[start Text to read]

Beyond T: Standards for Sustainable Soil Management

The Soil and Water Conservation Society (SWCS) is leading a multi-year project to give conservationists the tool needed to holistically manage soil.  SWCS will develop a blueprint for new soil management standards and planning tools and facilitate tests of their utility and workability.  The goal is to build consensus that new standards and tools are needed and build confidence that the task is feasible.


Rationale

Degradation of the earth’s soil resources is among the most serious and widespread threats to sustainability and environmental quality.  Soil management is fundamental to achieving economically and environmentally sustainable agricultural production systems because soils provide essential agronomic and ecological services to those systems.  The most widely used and federally supported soil conservation tools—the Soil Loss Tolerance Standard (T) and the Revised Universal Soil Loss Equation (RUSLE)—fall far short of what is needed to manage for those services.

 

The scientific basis for recognizing the comprehensive services soil provides in agro-ecosystems is maturing and advances in information technology make it easier to implement more integrated approaches to managing soil.  Indicators of soil quality have been proposed for use in the United States, Canada, Great Britain, and the European Union.  A growing number of projects are piloting comprehensive soil management at the field level.  SWCS intends to couple advances in science with growing field experience to construct a blueprint for an effective set of soil management standards and planning tools.  The ultimate goal is to get such a system in the hands of practitioners, program managers, and policymakers, who can use it to enhance soil and environmental management.

[end Text to read]
[start Provided material]

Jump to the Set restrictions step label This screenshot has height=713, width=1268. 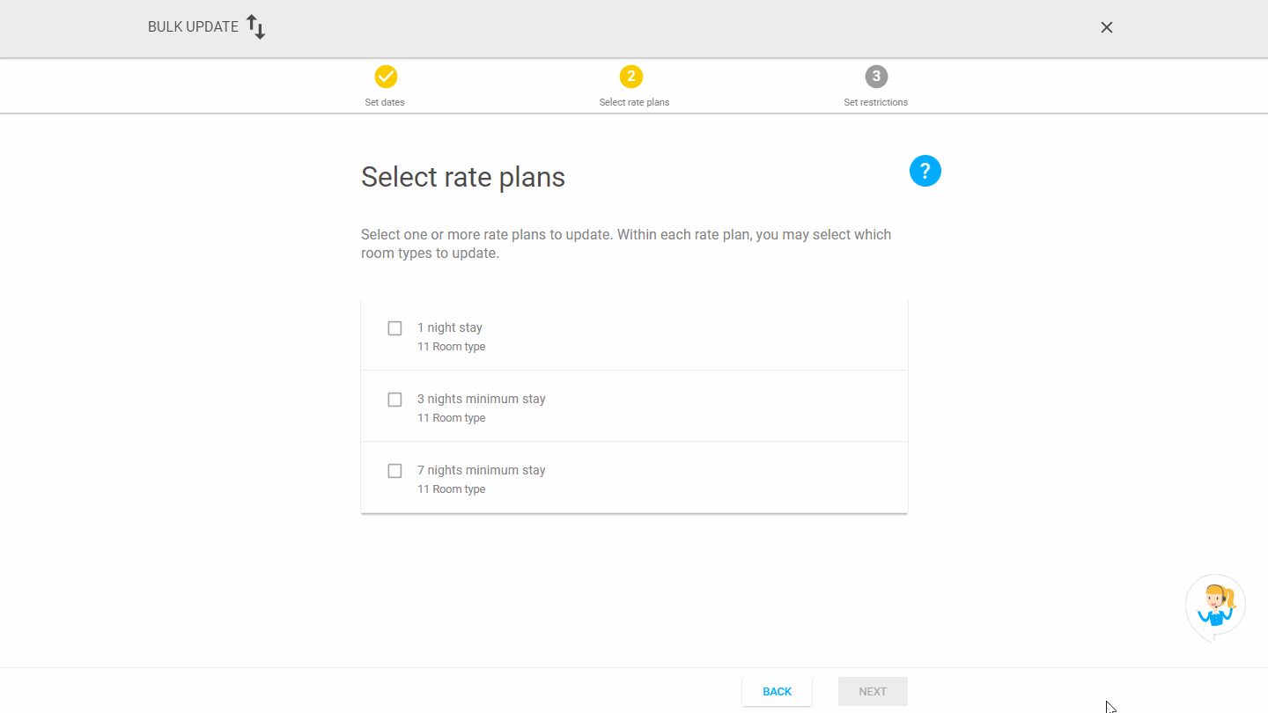tap(875, 102)
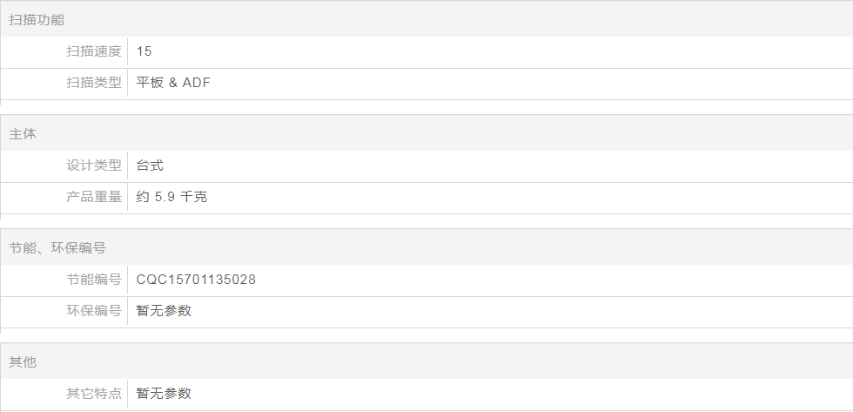Image resolution: width=853 pixels, height=412 pixels.
Task: Click the 扫描类型 label
Action: click(94, 83)
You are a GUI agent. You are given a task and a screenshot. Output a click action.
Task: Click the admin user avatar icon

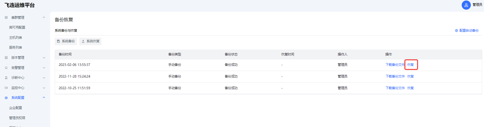tap(466, 5)
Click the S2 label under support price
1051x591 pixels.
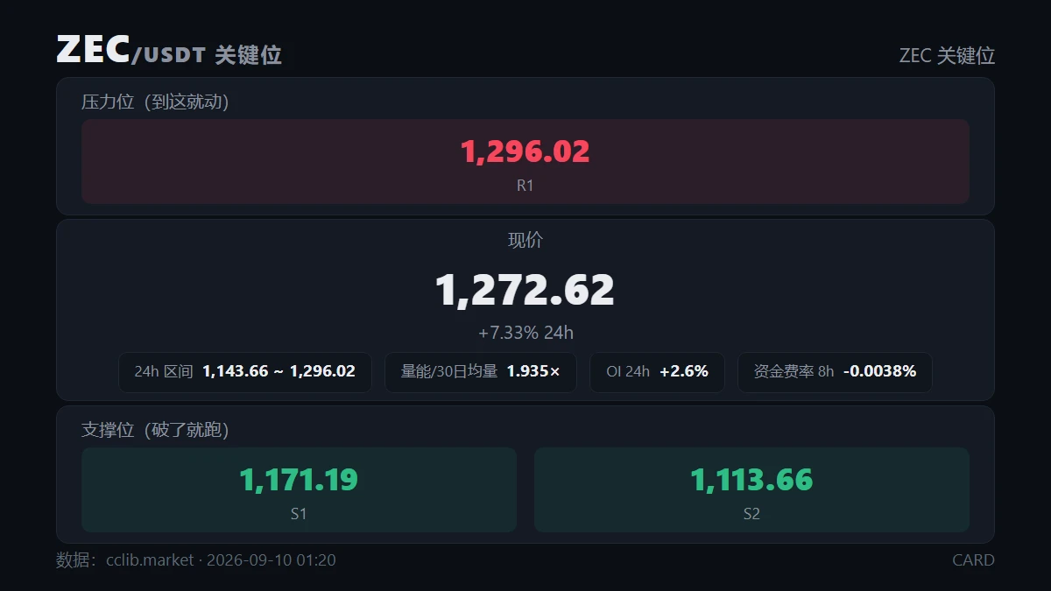[x=751, y=514]
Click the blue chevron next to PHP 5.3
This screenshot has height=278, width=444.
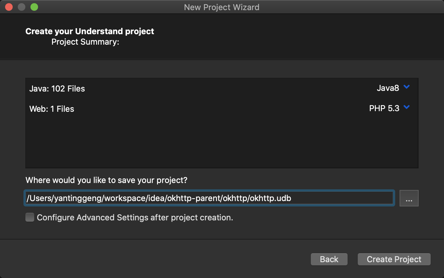[x=407, y=107]
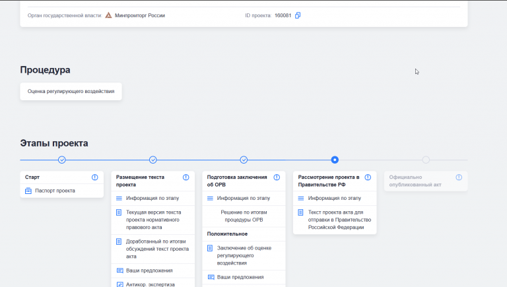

[end Provided material]

Tasks to perform:
1 – According to the soil management passage, which two widely used soil conservation tools fall far short of what is needed?
2 – Please format the entries as a numbered list, starting at the line that contains "Click the S2 label under support price" and ending at the last line of the entries, with blank lines and pictures left out.
The soil management passage and the entries have no connection to each other.

Responses by task:
1 – The Soil Loss Tolerance Standard (T) and the Revised Universal Soil Loss Equation (RUSLE).

2 –
1. Click the S2 label under support price
2. 1051x591 pixels.
3. [x=751, y=514]
4. Click the blue chevron next to PHP 5.3
5. This screenshot has height=278, width=444.
6. [x=407, y=107]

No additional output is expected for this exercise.